Ok how does this game go? My monopoly deeds are worth zero, but have a "face value" of $15B. So I'm going to lend you $15B of my monopoly money that I raised by selling stock after I took a huge writedown so you can buy my worthless deeds. You can pay me interest on the $15B monopoly money, which helps my balance sheet and looks good to other investors and stockholders.

Either Blackstone or Blackrock (I can't recall which) is the firm managing the JPM/BSC bailout for the FED. That's OUR taxpayer money, folks. Here they go again....:mad:
 
It's Blackrock, the same firm that's managing the BSC mess. Your tax dollars at work....
BlackRock Is Fix-It Firm to Manage Risky Assets of Others in Distress
By MICHAEL J. DE LA MERCED
May 8, 2008
Under the aegis of the Fed, BlackRock is managing $30 billion of hard-to-sell assets from Bear Stearns. If it fumbles, the Fed, and by extension taxpayers, could lose billions.

Picking Up the Pieces
By MICHAEL J. DE LA MERCED
May 8, 2008
Money management company BlackRock, under aegis of Federal Reserve System, is managing $30 billion of hard=to-sell assets from Bear Stearns, part of central bank's unprecedented deal with JPMorgan Chase under which JPMorgan took control of investment bank; BlackRock chairman-chief executive Laurence D Fink is reluctant to talk about assignment; if BlackRock fumbles, Fed, and by extension taxpayers, could lose billions; in Washington, some question arrangement, saying it puts taxpayers' money at...
 
JPM posts loss....I want my BSC stock! (or a refund)

J.P. Morgan discloses $1.5 billion write-off
By Steve Goldstein
Last update: 3:55 a.m.
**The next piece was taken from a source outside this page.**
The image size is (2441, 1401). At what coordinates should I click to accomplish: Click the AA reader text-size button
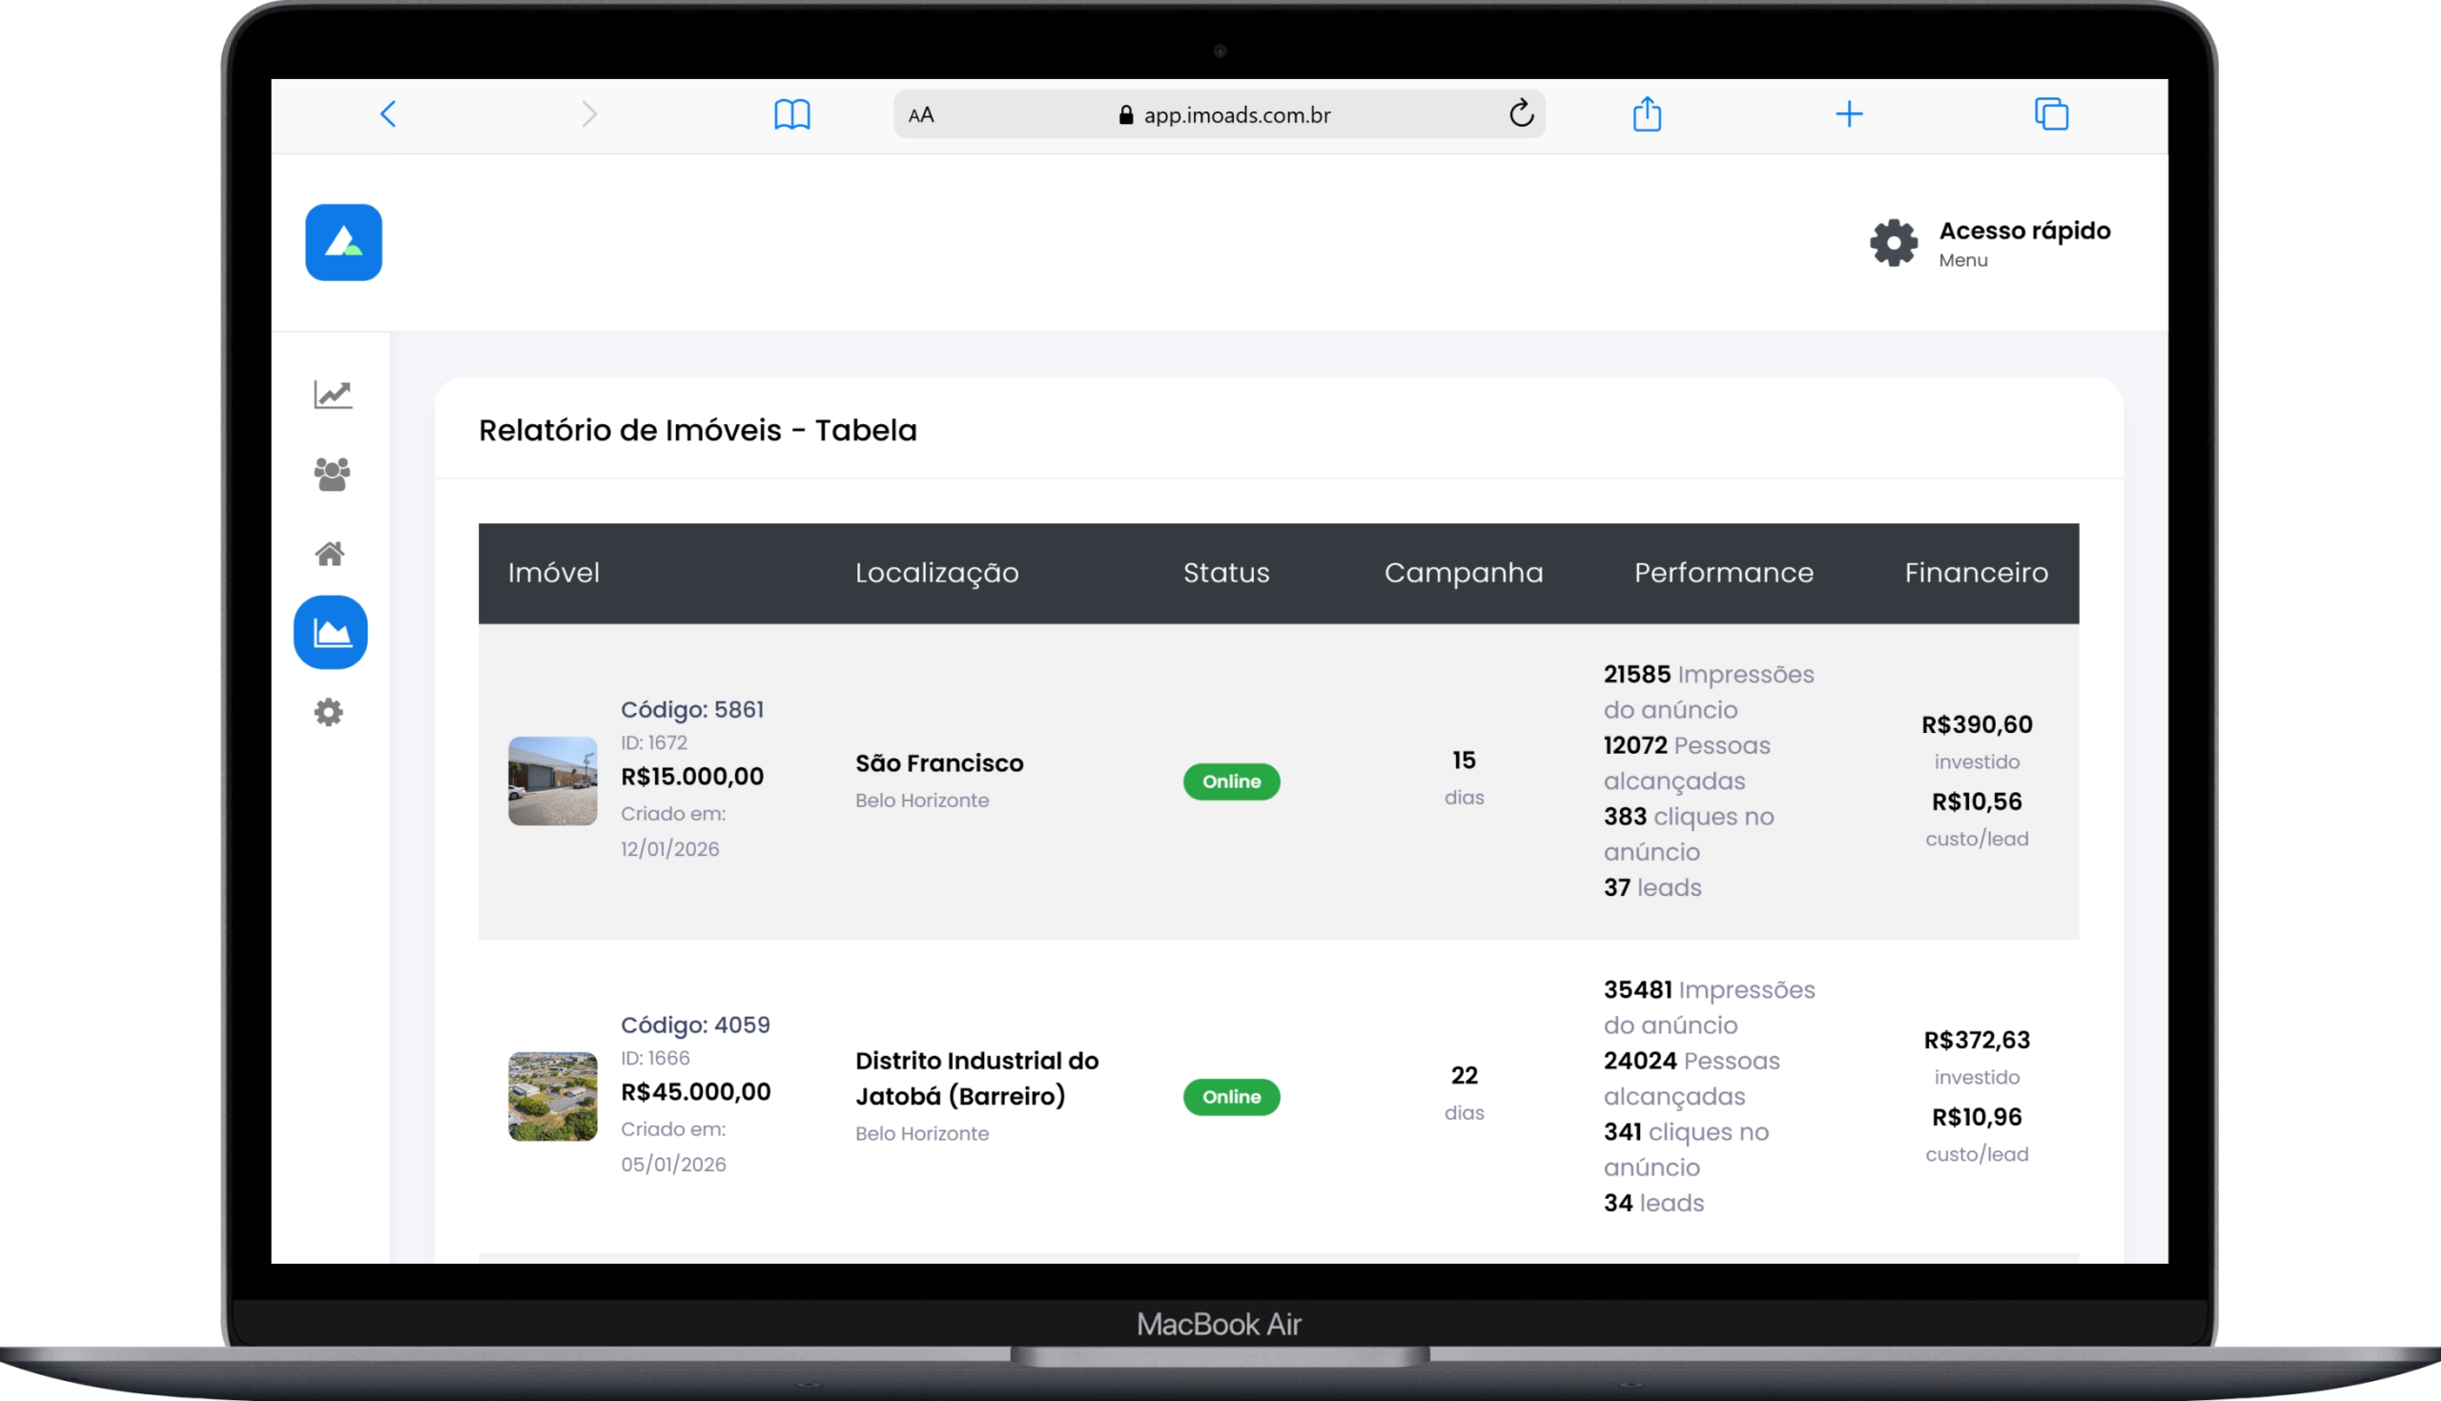click(x=921, y=115)
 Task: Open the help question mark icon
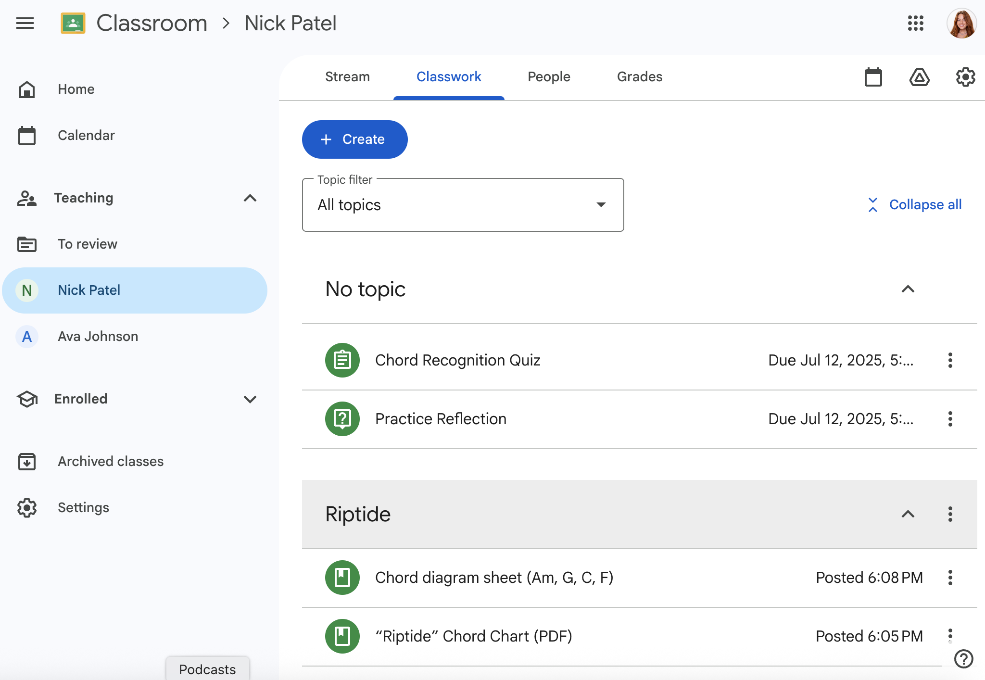[x=963, y=658]

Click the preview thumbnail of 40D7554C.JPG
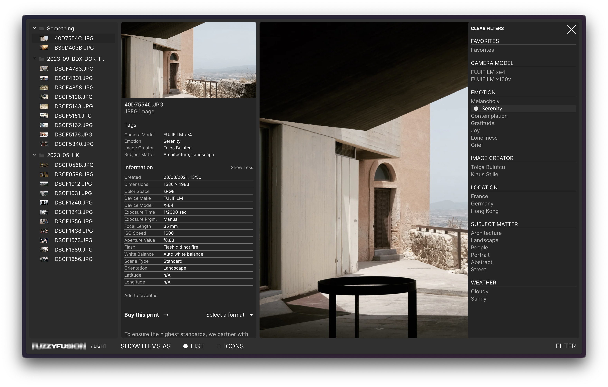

EDT Aug. 12, 2008
LONDON (MarketWatch) -- J.P. Morgan Chase, in a filing to the Securities and Exchange Commission late on Monday, said it's had to take a $1.5 billion write-off on mortgage-backed securities and loans. "Trading conditions have substantially deteriorated versus the second quarter," the lender said. The Financial Times, which first reported on the write-off, cited unnamed sources as saying Merrill Lynch's decision to sell mortgage-backed securities at 22 cents on the dollar to Lone Star prompted a fall in the prices of similar securities
See the earlier posts in this thread. Looks like they couldn't sell those toxic assets after all. Don't forget about the $30B we, the taxpayers, gave JPM to buy BSC for $10 a share. Your tax dollars at work...:mad:

Oh....and the bank in the first post...UBS...that's the other bank in the news today...both at the same time..again! And both being managed by Black Rock....:suspicious: good job there, BR.